I think the same rule applies to creating a culturally affirming environment in schools. Everybody will not be on board. There will be people who say, “I don’t want you talking about immigration; I don’t want you talking about Black people.” You have to ignore those people—this is a school where humans go. Getting everybody on board is the enemy of progress.

Principal: How can principals advance equity in a rancorous political environment?

Minor: First, I want to remind everyone that the work we do is political. John Dewey is often credited as the father of American education, and [he] took the very Jeffersonian stance that you can’t have an operational democracy without public education. If we expect people to vote on the issues of the day, they have to be educated on the issues of the day.

Ever since that moment, public education has been about expanding people’s access to a more democratic America. Anybody who argues that education is not political is misinformed—it is created to advance democracy. Anything that attempts to abridge people’s access to democracy is the enemy of public education and the enemy of the public educator. To be a school leader now means you have to be ready for opposition.

Principal: How can principals reengage with equity work when they are overwhelmed with pandemic leadership?

Minor: That question assumes that equity work is separate from pandemic relief. If I help people navigate a pandemic, that’s equity work. If I am attending to the resources they have access to, that’s equity work. Helping ensure all teachers have the energy to teach kids powerfully is pandemic relief—and also equity work.

If somebody gets hit by a car, you don’t help everybody at the scene. You help the person who got hit by the car first. This is how you recover from a tragedy: You ask yourself who has been most profoundly impacted, because they need the biggest investment. When we look across our communities, who are the kids whose families have been most profoundly impacted by COVID-19? Those are the kids who are going to need our best support. That’s equity work.

A huge portion of our kids’ parents lost jobs during the pandemic. They don’t have the same access to books and school supplies as when their parents were employed. We also have kids whose parents work on Wall Street; they didn’t lose anything.
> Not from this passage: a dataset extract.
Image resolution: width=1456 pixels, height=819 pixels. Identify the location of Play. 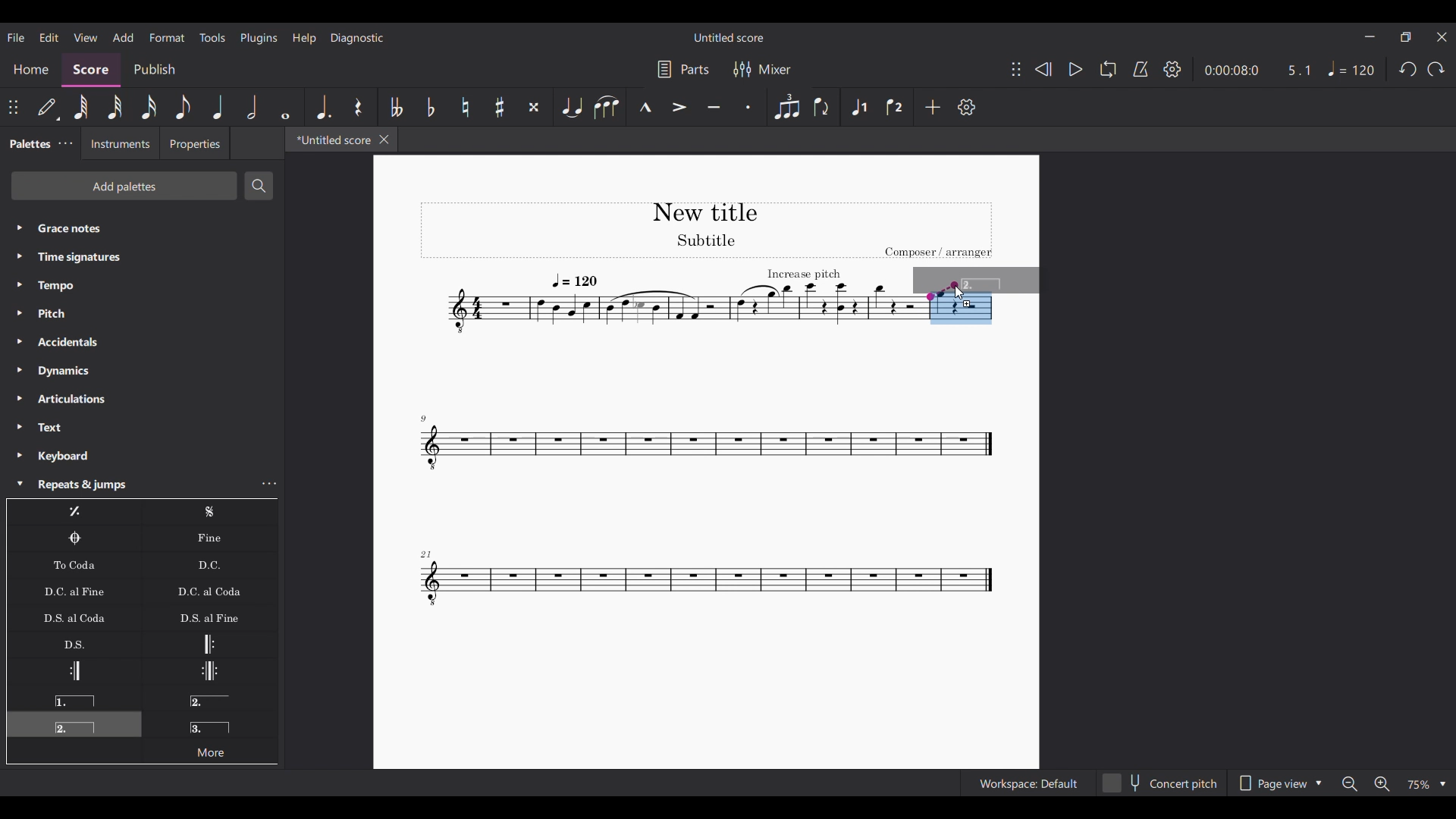
(1075, 69).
So when it’s time to distribute books and resources, the kids whose parents lost their jobs are going to get more.

Historically, there has been this belief that we move through difficulty: “If we just hold on, this will be over soon.” Or, “If I wait long enough, somebody in charge will tell me what to do.” Here’s the thing about moving through difficulty: It’s passive. Moving through difficulty fails to address the present or the reality of the difficulty itself. This moment is about active leadership.

When you face difficulty, some things are going to get left undone, but that doesn’t mean you failed. People are still operating under yesterday’s methodologies, and I think that’s wildly problematic. Solving this moment doesn’t mean that things have to go back to how they used to be. Things are not going to look like they used to look.

You have leaders who are willing to pivot flexibly, and you have leaders who are dogmatically committed to yesterday. And I’m finding that the people who are dogmatically committed to yesterday are failing triumphantly, while the people who are willing to be flexible and meet this moment are getting through it in a people-centered way.